Ad esempio negli appalti pubblici, che rappresentano annualmente circa un sesto del PIL del Paese, si prevede di “garantire che una quota equa degli acquisti e dei contratti o subappalti totali relativi a beni e servizi per il governo sia assegnata alle piccole imprese …”, fino a quando il “bambino” non sia cresciuto a sufficienza per camminare con le proprie gambe. Come nell’UE, negli USA si promuove la concorrenza ma non mettendo in competizione in una gara d’appalto tra piccole e grandi imprese (gara iniqua, dove il vincitore sarà quasi sempre la grande) ma guardando al lungo termine, assicurandosi, per il tramite della crescita di alcune delle piccole vincitrici di gare d’appalto che saranno nel frattempo divenute medie e poi grandi, un tessuto ancora più dinamico e competitivo. Così la proibizione per le grandi di partecipare ad alcune gare (il c.d. “set aside”) altro non è che l’equivalente di una gara juniores, per giovani atleti, a cui i corridori in età adulta non sono invitati per non impedire ai nuovi attori di esprimere il loro talento e per indebolire le barriere all’entrata erette dalle grandi,
E’ utile ricordare che l’idea di concorrenza equa trasferita nel reame di policy negli Stati Uniti è antica quanto il Paese. La mente corre alle parole del segretario del Tesoro Hamilton a fronte della minaccia competitiva britannica e della questione della necessità di proteggere le industrie nascenti: “mantenere una concorrenza equa, sia in termini di qualità che di prezzo, tra le imprese di recente costituzione di un paese e quelle consolidate da tempo di un altro paese è, nella maggior parte dei casi, impossibile. La disparità, in uno o nell’altro o in entrambi i casi, deve necessariamente essere tale da impedire una concorrenza efficace senza l’aiuto e la protezione straordinari del governo.” (MANUFACTURES – Communicated to the House of Representatives, December 5, 1791).

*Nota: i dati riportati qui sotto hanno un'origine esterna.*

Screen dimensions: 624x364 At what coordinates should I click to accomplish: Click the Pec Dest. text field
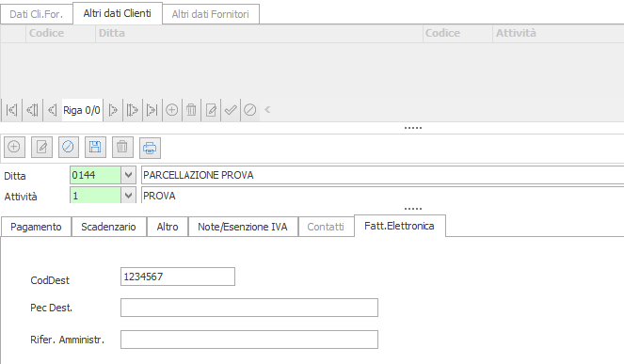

In realtà le politiche a difesa delle MPMI sono attive in quasi tutte le aree geografiche del mondo, meno che nel nostro continente. A distanza di ben 50 anni, nel 2008, l’Ue ha cercato di imitare un tale progetto, prevedendo di “pensare anzitutto in piccolo” (traduzione imperfetta di un più ambizioso “Think Small First”) quanto a politica industriale, ma senza lo stesso mordente. Ad esempio, sul tema della protezione negli appalti alle PMI l’UE fa da tempo orecchie da mercante sull’ipotesi di gare riservate alle piccole imprese e si priva di un’arma potente per rivitalizzare l’imprenditorialità nel continente. Ben altra incisività risulta aver avuto la politica statunitense. In primis, fu adottata una governance ben strutturata, sia grazie alla creazione di una apposita autorità indipendente dedicata al raggiungimento degli obiettivi per le piccole, la Small Business Administration, sia grazie ad un metodo e a una operatività che prevedono il coinvolgimento permanente delle piccole imprese con tavoli di confronto appositi. E poi con quattro verticalizzazioni sui temi ritenuti strategici: appalti pubblici (con l’ambasciatore della piccola impresa all’interno delle grandi stazioni appaltanti e il sistema delle gare – stile juniores – in parte riservate solo alle piccole imprese), regolazione (ancor prima della semplificazione, che guarda al passato, prevedendo che ogni futura legge o regolamentazione prescriva un’analisi d’impatto sulle piccole imprese e un’eventuale regolazione differenziata), formazione e infine protezione (con addirittura un avvocato amicus curiae pubblico per difendere le PMI nel contenzioso con la PA).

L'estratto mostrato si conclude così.